Intimate Strangers has been exhibited at Vladivostok Biennale of Visual Arts, Russia and in the Institute of Contemporary Art, Singapore (ICAS) as a video installation. Other notable cultural institutions at which Intimate Strangers has been screened include El Museo Cultural de Santa Fe, USA, Zero Art Space, Myanmar, and Cairo Video Festival, Egypt. The ICAS published an exhibition catalogue with an essay, “The Space Between”, by Charles Merewether in conjunction with her solo exhibition Ayano Hattori: Intimate Strangers. Intimate Strangers is also the title of her MA thesis. With the term intimate strangers describing the viewership, this practice-based research was conducted on the reconfiguration of the relation between the performance artist and the camera, and between the body and the gaze, leading into the post-performance material production of documentation in the form of photography and video. Intimate Strangers received a travel research grant, the Winston Oh Travel Research Award, from LASALLE College of the Arts, which allowed her to research in New York City. This travel research was materialised as Tour 1-3 with performative use of the artist’s own body narrating national traumas of Japan in imitation of a volunteer tour guide at the 9.11 Memorial Park. Other works from early in her career include acrylic paintings and the performance-art works With Father, featuring her own father, and Untitled (Leg with torch), both first performed in Japan.



Ayano Hattori
Family Story (2019), Digital Video

Her practice-based PhD research, You Saw Nothing: Sight, Digital Video, Post-3.11 Japan, auto-ethnographically situates Ayano herself as an artist-researcher in the socio-political centre–periphery structure in post-3.11 Japan, and reconsiders the apotheosis of growth with a focus on digital video as data and information, an embodiment of time–space compression.
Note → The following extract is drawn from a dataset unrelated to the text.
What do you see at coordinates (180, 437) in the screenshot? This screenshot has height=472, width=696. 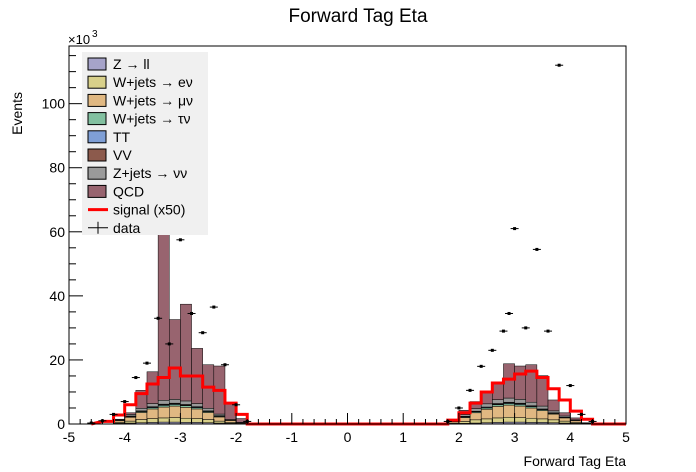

Through inviting readers to observe the irreducible micro details of Japanese peripheries in the shaded history of growth, her research offers a macro reconsideration of modernity and exploitative relations as a universal issue. The auto-ethnography positions her contradictorily between research subjectivities, as both the researcher and the researched. From this oxymoronic positionality, she develops the politics of representation and knowledge into the aesthetics of intimacy and opacity. This poetic, yet critical, analytical, and activist embodiment weaves the realm of sight through multiple threads of creative practice, academic text, ethnography, film study, and sociology, and theatrically involves the viewers/readers within.
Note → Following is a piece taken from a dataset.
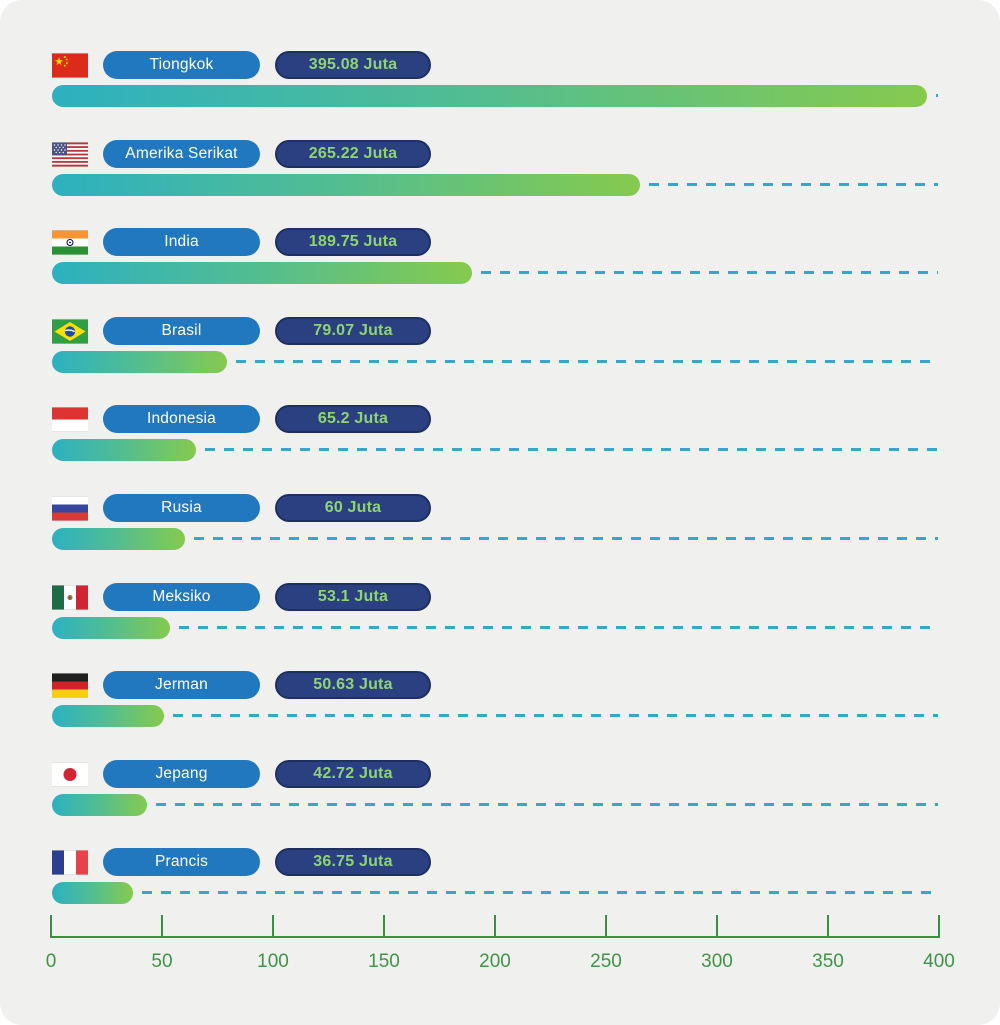 Image resolution: width=1000 pixels, height=1025 pixels. I want to click on country-label-pill: Amerika Serikat, so click(182, 154).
In 2018, she designed and founded Artist-in-House (AH+) in Niigata, to which she relocated and where she has been resident since 2019. AH+ manifests Ayano’s passions for art as a way of living and collaboration with artists and creative individuals from different disciplines. AH+ promotes artist-centred, creative, and sustainable research methodologies and decentred production of art and knowledge. The current collaboration with anthropologist/ethnographer Robert Simpkins researches into the boundary between artwork and ethnographic document, the politics of the representing and the represented, and the mediated co-presence and knowing of the Other/other.